=== AIM OF THE EXERCISE ===
Show each line of the records below that contains the string "will", matching case exactly.

=== DATA FOR THIS EXERCISE ===
= = = =

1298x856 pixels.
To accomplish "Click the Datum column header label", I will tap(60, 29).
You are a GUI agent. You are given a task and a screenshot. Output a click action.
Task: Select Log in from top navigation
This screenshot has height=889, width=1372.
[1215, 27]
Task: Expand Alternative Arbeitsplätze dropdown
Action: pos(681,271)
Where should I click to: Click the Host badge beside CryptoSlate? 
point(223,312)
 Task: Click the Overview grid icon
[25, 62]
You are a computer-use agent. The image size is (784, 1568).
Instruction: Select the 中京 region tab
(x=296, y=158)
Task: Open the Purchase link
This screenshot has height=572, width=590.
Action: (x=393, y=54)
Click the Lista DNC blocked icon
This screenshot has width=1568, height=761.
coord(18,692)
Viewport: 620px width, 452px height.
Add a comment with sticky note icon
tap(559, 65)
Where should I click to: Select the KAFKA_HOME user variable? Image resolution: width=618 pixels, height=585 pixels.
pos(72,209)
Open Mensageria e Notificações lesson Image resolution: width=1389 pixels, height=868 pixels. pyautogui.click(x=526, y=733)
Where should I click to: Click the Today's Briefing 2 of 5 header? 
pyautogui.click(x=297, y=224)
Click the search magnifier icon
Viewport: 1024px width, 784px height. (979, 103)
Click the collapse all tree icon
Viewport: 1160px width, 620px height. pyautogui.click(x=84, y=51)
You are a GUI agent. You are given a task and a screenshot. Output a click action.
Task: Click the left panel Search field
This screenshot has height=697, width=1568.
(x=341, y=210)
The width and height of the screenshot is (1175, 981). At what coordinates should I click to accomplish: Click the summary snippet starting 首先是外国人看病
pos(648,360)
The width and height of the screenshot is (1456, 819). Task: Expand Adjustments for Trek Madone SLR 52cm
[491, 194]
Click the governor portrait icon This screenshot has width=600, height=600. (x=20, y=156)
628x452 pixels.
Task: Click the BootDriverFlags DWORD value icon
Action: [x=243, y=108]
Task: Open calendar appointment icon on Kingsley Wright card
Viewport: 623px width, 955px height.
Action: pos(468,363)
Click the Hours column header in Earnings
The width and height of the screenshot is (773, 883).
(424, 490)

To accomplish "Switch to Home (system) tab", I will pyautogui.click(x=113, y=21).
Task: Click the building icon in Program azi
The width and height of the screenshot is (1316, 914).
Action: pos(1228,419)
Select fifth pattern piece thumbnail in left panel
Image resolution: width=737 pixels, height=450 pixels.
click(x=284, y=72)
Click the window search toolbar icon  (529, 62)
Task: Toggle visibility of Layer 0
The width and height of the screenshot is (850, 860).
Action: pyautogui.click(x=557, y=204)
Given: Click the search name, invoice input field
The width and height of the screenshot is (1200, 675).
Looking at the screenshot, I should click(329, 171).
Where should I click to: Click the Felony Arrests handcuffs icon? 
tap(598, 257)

= = = =

=== SOLUTION FOR THIS TASK ===
To accomplish "Click the Datum column header label", I will tap(60, 29).
To accomplish "Switch to Home (system) tab", I will pyautogui.click(x=113, y=21).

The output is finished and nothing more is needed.